5 Warm Up Exercises For Running
The best five warm up exercises for running can protect your body for strain, and torn tissues. A few tips are that you should never stretch before warming up and stretching and warming up are two different activities. Quite a few novices don’t know the difference. Warm up exercises are light aerobic exercises that don’t extend the limbs much while increasing the body’s core temperature. Warm up exercises end with stretches, and then your run should begin.
This is a review of five wonderful warm up exercises.
- Jumping Jacks without lifting the arms over the head. This exercise is fantastic. It gets your blood going but doesn’t extend the limbs very far. It is the perfect first exercise of the group because risk to the body is minimal. Do about 30 to 50 of these jumping jacks while bringing the arms to shoulder level during the jumping jack.
- Jogging In Place. This exercise is perfect to getting your metabolism to spike. Doing it after the jumping jacks pushes your heartbeat even higher. Soon you should begin to perspire. Do this exercise for one full minute. Your body is now ready to extend.
- Arm Circles. Do 25 arm circles forward and 25 arm circles backwards. Make sure they are small to medium-sized circles. Circles too large will take too long for the purposes of warming up.
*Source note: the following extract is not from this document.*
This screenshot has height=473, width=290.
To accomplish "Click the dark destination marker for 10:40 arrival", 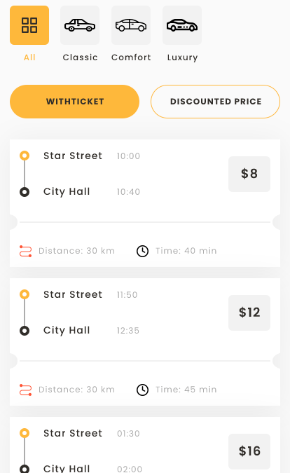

- Jumping Jacks with the arms over the head. This time lift your arms into the air and perform about fifteen of these. You should feel your body begin to flush with heat. Your heartbeat should be in the 120 to 140 range.
- Hamstring Pull. Raise your right calf into the air behind you and pull it with your right hand. Hold this posture for ten seconds. Repeat on the left side. This protects the hamstring, one of the most stressed of all human muscles.
After completing this sequence, you are ready to begin. Your heart is well above resting, and your hamstrings are protected. The hamstrings are the most commonly pulled muscle while running. You are ready to enjoy your run!